Task goal:
When you reproduce the entries below, keep each one exact and drop any pictures.

Top of Raw data

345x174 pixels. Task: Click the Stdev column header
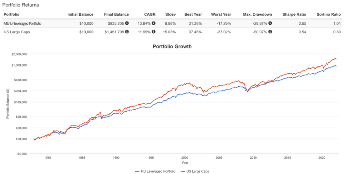click(x=170, y=14)
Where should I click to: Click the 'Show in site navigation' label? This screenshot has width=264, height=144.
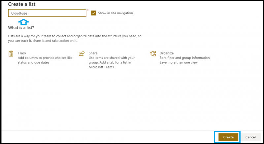(x=115, y=13)
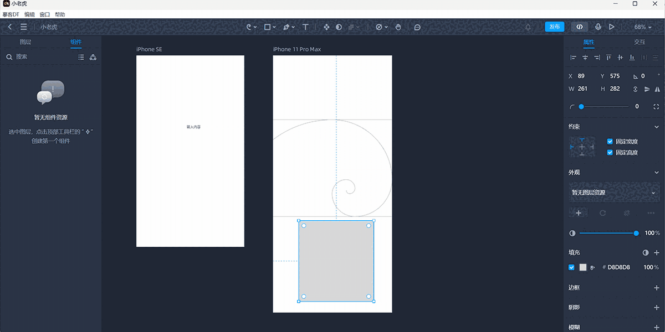Click the create component icon in toolbar

tap(326, 27)
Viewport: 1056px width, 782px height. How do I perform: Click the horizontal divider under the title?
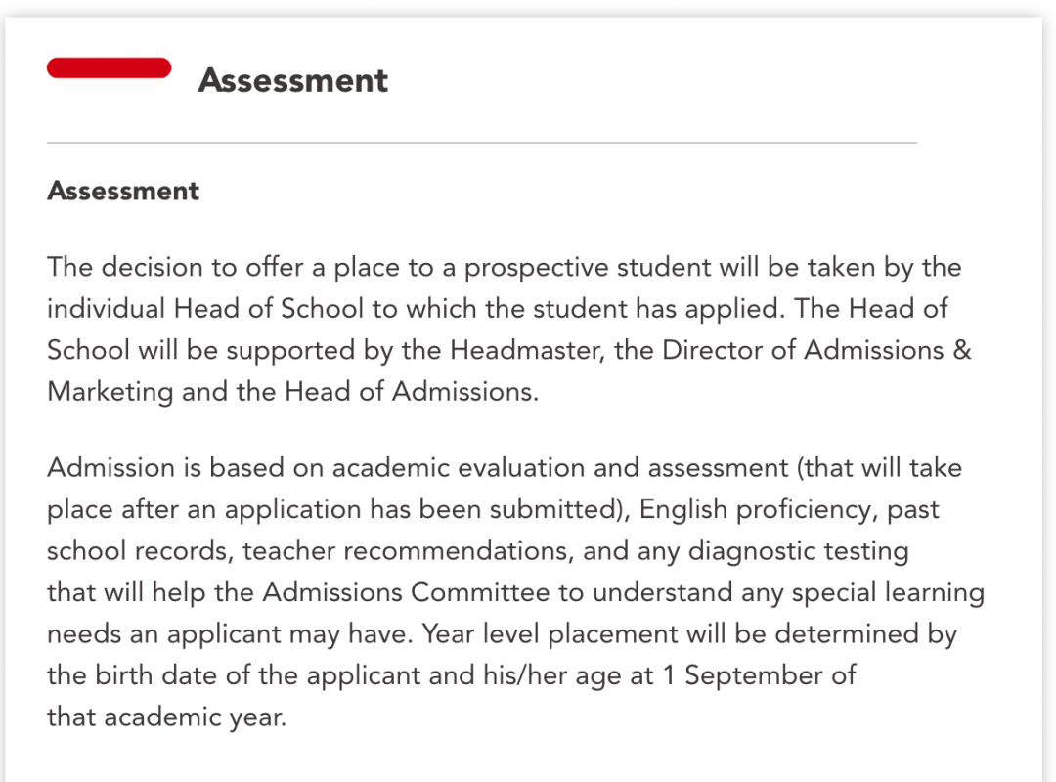pos(482,142)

Bottom of Raw data

Solution below:
345x174 pixels. Task: Click the Stdev column header
click(x=170, y=14)
Where should I click to: Click the 'Show in site navigation' label? This screenshot has width=264, height=144.
(x=115, y=13)
Click the create component icon in toolbar

tap(326, 27)
Viewport: 1056px width, 782px height. How do I perform: Click the horizontal divider under the title?
pos(482,142)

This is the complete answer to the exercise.